Journal of Acquired Immune Deficiency Syndromes | 2015
Sierra Washington; Kevin Owuor; Janet M. Turan; Rachel L. Steinfeld; Maricianah Onono; Starley B. Shade; Elizabeth A. Bukusi; Marta Ackers; Craig R. Cohen
Background:Many HIV-infected pregnant women identified during antenatal care (ANC) do not enroll in long-term HIV care, resulting in deterioration of maternal health and continued risk of HIV transmission to infants. Methods:We performed a cluster randomized trial to evaluate the effect of integrating HIV care into ANC clinics in rural Kenya.

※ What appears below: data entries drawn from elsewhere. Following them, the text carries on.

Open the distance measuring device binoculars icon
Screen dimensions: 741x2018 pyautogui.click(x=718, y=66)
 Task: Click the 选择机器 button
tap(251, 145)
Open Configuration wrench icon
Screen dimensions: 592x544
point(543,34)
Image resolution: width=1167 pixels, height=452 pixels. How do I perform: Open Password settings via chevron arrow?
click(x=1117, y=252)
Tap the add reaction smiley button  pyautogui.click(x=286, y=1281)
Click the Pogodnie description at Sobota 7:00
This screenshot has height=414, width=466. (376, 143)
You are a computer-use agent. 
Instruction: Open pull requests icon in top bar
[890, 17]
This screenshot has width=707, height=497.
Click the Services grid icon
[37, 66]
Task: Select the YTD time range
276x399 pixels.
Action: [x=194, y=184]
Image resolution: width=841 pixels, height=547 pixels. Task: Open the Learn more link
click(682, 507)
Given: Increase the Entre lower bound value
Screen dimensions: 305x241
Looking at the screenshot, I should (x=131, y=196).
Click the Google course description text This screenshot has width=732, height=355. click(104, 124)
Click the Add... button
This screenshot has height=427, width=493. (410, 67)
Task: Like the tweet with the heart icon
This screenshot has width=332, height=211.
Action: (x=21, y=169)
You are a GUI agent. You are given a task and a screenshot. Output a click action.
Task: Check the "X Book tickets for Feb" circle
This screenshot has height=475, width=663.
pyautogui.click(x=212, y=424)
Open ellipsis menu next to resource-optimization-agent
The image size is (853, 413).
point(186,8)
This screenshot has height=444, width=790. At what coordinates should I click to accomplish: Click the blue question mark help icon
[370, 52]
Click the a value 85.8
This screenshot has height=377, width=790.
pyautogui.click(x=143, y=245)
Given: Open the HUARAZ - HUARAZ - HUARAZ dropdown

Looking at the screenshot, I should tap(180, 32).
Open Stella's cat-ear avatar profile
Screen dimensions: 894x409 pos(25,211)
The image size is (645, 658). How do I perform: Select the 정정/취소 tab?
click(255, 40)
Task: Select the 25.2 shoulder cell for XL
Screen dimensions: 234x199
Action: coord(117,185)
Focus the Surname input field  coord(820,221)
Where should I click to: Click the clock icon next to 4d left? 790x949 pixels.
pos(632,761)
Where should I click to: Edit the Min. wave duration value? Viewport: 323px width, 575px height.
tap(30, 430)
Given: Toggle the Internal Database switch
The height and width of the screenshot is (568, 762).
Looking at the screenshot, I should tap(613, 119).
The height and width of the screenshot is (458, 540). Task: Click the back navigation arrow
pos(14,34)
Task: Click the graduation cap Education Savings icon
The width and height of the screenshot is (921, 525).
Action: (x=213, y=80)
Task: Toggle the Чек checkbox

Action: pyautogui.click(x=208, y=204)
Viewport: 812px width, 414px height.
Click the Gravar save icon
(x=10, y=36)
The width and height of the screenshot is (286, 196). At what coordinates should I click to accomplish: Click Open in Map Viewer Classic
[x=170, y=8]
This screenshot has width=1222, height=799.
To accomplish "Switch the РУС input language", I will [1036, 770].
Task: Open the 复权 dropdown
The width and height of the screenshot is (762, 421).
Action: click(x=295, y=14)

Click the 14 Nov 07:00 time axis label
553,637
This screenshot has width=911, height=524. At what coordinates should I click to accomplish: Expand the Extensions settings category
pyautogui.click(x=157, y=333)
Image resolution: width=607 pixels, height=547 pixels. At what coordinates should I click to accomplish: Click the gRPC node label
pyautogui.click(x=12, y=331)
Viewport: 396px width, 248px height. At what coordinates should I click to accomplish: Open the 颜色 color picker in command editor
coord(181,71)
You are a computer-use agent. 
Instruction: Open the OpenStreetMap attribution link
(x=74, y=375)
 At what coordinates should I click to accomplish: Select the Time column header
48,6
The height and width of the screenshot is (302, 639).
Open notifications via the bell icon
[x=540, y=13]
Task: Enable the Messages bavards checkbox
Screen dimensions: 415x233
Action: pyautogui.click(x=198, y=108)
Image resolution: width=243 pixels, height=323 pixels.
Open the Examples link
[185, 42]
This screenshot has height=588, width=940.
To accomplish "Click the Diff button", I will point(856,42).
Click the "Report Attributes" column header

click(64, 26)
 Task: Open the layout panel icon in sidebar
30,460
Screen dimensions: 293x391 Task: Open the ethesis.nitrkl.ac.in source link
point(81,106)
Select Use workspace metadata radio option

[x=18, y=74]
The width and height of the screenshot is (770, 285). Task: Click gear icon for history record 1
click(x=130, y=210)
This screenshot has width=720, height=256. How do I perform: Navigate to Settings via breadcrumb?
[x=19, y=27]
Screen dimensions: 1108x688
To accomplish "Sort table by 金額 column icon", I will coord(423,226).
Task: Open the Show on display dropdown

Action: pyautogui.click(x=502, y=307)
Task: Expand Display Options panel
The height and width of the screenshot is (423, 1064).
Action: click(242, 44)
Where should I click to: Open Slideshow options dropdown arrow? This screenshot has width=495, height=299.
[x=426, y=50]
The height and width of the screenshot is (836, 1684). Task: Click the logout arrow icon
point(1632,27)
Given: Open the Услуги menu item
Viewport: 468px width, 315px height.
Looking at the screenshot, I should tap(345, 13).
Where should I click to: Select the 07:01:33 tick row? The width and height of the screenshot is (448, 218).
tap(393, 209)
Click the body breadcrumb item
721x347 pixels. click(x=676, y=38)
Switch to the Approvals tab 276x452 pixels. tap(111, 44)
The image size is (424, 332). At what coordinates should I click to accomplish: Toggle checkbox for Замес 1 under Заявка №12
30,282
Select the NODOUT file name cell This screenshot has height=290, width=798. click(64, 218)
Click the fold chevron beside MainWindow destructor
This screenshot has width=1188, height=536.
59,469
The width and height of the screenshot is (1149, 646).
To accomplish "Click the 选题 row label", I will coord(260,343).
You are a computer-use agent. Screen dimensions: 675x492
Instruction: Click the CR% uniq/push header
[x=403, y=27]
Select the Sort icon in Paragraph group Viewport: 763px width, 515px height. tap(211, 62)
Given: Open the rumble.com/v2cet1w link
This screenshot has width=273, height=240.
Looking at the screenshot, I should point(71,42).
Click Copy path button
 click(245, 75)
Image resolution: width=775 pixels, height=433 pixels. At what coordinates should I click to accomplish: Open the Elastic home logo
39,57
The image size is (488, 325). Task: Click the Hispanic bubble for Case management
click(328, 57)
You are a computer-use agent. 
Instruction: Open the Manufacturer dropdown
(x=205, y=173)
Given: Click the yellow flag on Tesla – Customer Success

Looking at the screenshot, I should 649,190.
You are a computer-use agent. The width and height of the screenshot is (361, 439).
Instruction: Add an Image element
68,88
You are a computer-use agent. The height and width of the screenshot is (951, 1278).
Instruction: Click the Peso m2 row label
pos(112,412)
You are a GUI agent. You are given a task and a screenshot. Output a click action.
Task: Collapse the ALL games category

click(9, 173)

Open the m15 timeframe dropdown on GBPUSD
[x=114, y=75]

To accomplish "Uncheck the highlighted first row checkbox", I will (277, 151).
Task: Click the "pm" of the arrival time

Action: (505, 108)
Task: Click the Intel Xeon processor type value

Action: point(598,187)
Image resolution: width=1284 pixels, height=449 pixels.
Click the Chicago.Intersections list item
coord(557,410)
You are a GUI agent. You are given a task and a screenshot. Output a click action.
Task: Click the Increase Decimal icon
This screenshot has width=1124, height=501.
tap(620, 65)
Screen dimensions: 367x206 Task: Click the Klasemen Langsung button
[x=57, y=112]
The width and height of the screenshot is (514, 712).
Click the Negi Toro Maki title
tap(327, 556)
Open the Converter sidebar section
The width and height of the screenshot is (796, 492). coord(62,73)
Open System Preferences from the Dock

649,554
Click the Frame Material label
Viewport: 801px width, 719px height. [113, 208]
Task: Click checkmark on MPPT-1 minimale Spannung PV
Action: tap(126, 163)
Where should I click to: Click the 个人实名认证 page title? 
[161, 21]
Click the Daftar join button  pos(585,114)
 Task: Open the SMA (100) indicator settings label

Twelve facilities were randomized to provide either integrated services (ANC, prevention of mother-to-child transmission, and HIV care delivered in the ANC clinic; n = 6 intervention facilities) or standard ANC services (including prevention of mother-to-child transmission and referral to a separate clinic for HIV care; n = 6 control facilities). Results:There were high patient attrition rates over the course of this study. Among study participants who enrolled in HIV care, there was 12-month follow-up data for 256 of 611 (41.8%) women and postpartum data for only 325 of 1172 (28%) women. By 9 months of age, 382 of 568 (67.3%) infants at intervention sites and 338 of 594 (57.0%) at control sites had tested for HIV [odds ratio (OR) 1.45, 95% confidence interval (CI): 0.71 to 2.82]; 7.3% of infants tested HIV positive at intervention sites compared with 8.0% of infants at control sites (OR 0.89, 95% CI: 0.56 to 1.43). The composite clinical/immunologic progression into AIDS was similar in both arms (4.9% vs. 5.1%, OR 0.83, 95% CI: 0.41 to 1.68). Conclusions:Despite the provision of integrated services, patient attrition was substantial in both arms, suggesting barriers beyond lack of service integration. Integration of HIV services into the ANC clinic was not associated with a reduced risk of HIV transmission to infants and did not appear to affect short-term maternal health outcomes.